When it comes to your restaurant website, sometimes less is more. While it’s tempting to be really creative with color, it is often better to use neutral colors on the primary parts of the website, such as the background. Vibrant colors can be a bit distracting to website visitors and could make it difficult for them to find the information they are looking for.
Even if your brand has a colorful creative platform, it’s not always necessary to let that dictate your website design. Neutral backgrounds and clean design allow important information such as your menu, location and phone number to stand out and be easily found on your site.
If you use images on your website, it’s important to follow some simple guidelines to ensure a positive user experience:
- Format images to the proper size.
- Be selective with your images and use them sparingly. Too many images will slow down the speed of your site and make for a frustrating visitor experience.
- Use high-quality images. You’re selling your products on a restaurant website, so it might be a smart investment to pay for professional photography.
- Use image file names that include keywords. Including key search words in your image file names will improve your restaurant website’s search engine results.

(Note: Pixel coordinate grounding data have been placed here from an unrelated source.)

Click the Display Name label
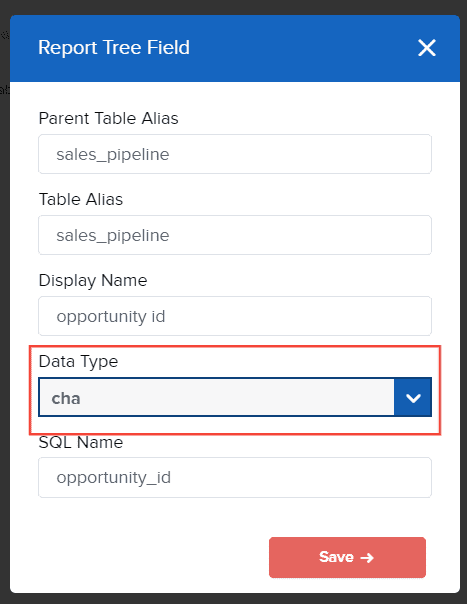The height and width of the screenshot is (604, 467). tap(93, 280)
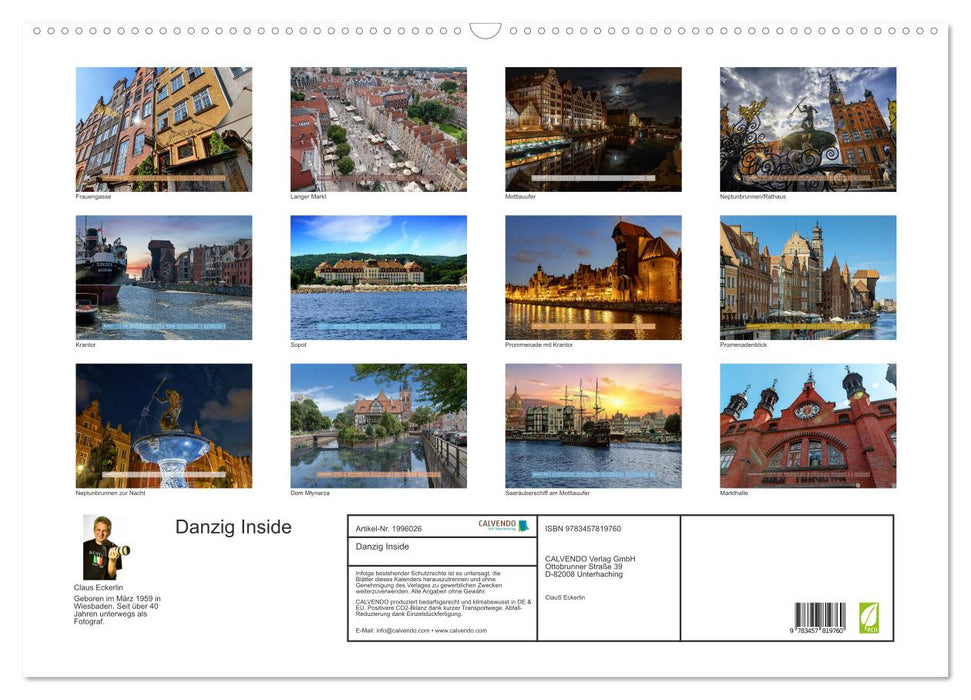Open the Neptunbrunnen/Rathaus image

(810, 128)
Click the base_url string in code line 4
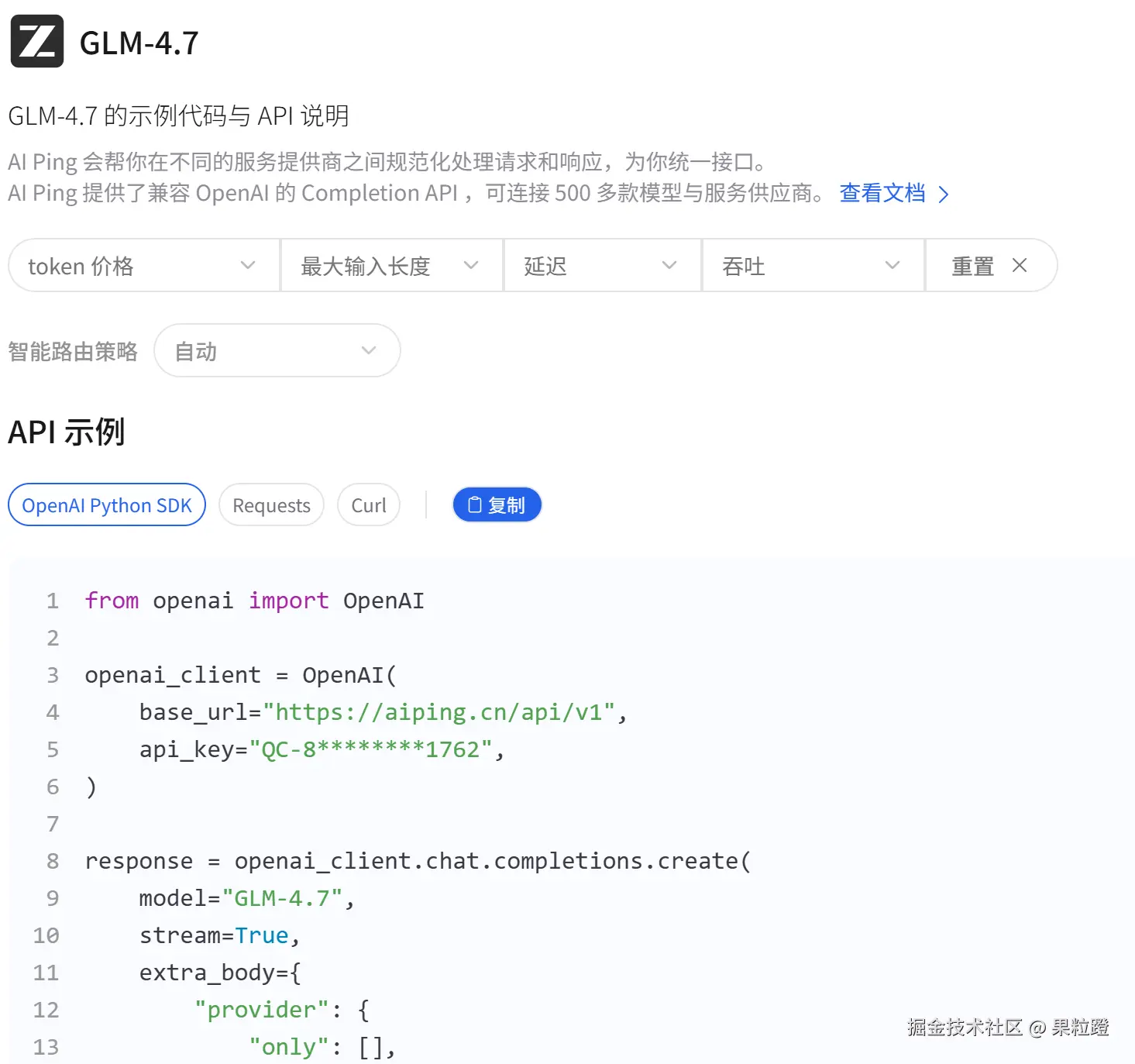 click(439, 712)
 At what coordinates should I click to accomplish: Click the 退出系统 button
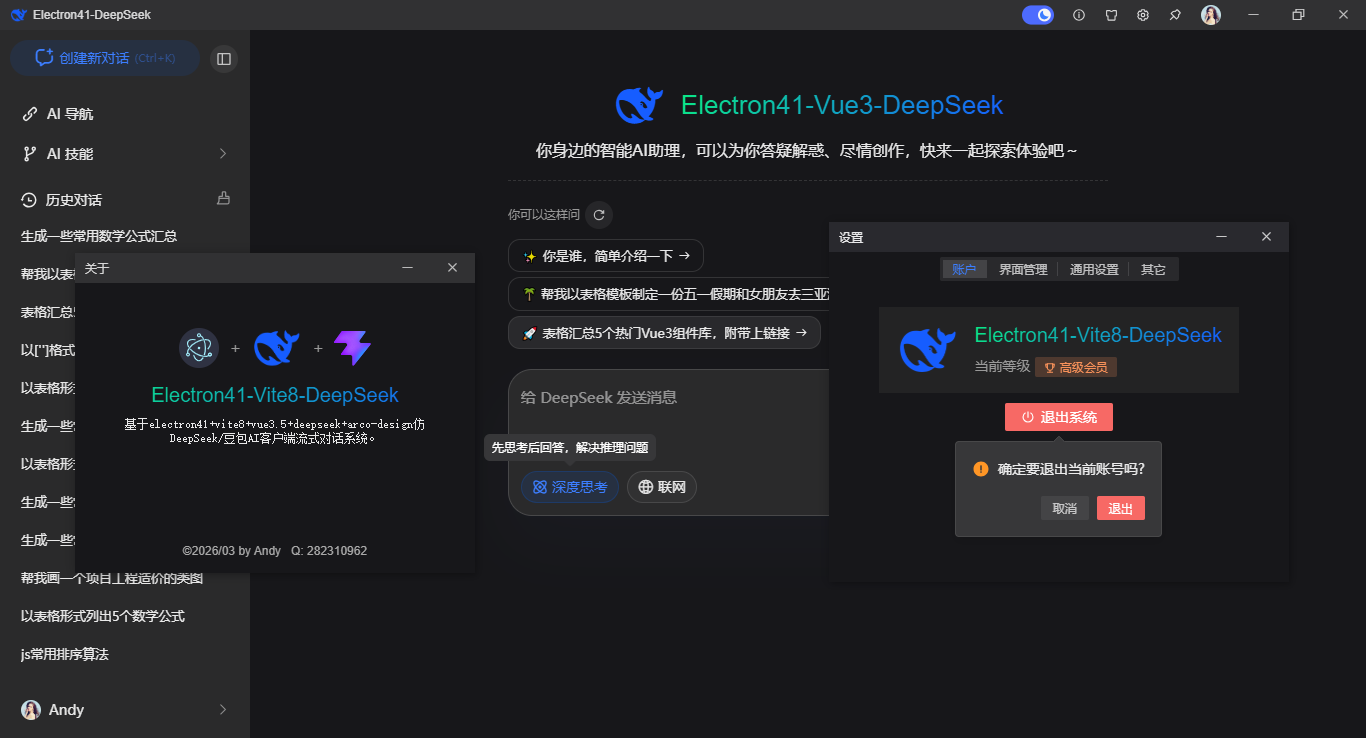pyautogui.click(x=1059, y=417)
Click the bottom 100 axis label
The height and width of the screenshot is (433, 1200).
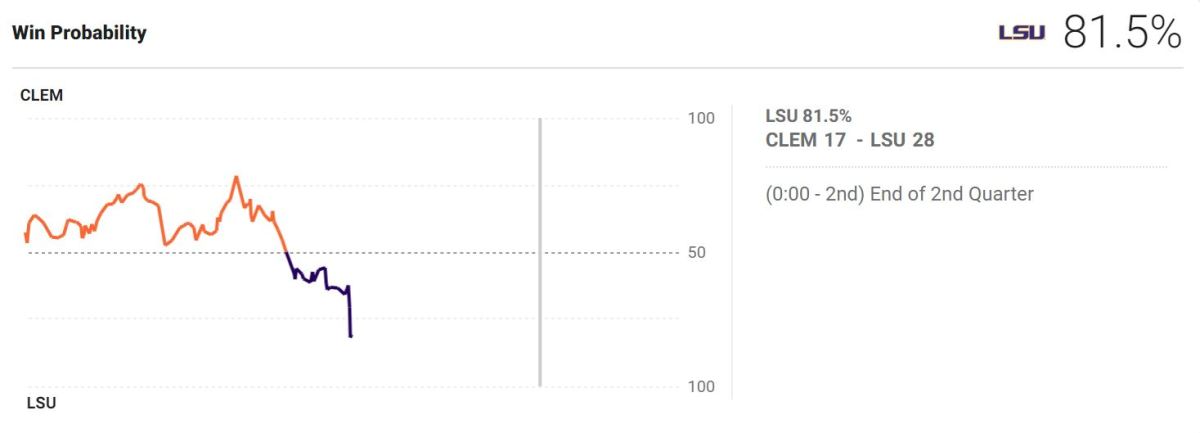(x=701, y=387)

Having music that launches automatically on your site is not recommended. Generally, visitors will find it annoying — especially if it is difficult to turn off (grrrr). Videos, however, make for great content. The key here is keeping them short and engaging. You’ll lose your audience with anything longer than about 30 seconds.
Tip No. 3. Give visitors what they want in a restaurant website.
The majority of those visiting your restaurant website will be looking for specific information. Generally, they want to know what’s on your menu, where you are located, your hours of operation, your phone number, and any special events your restaurant is hosting.
Display this information prominently on the home page of your restaurant website. By focusing on what your user wants, you enhance their experience.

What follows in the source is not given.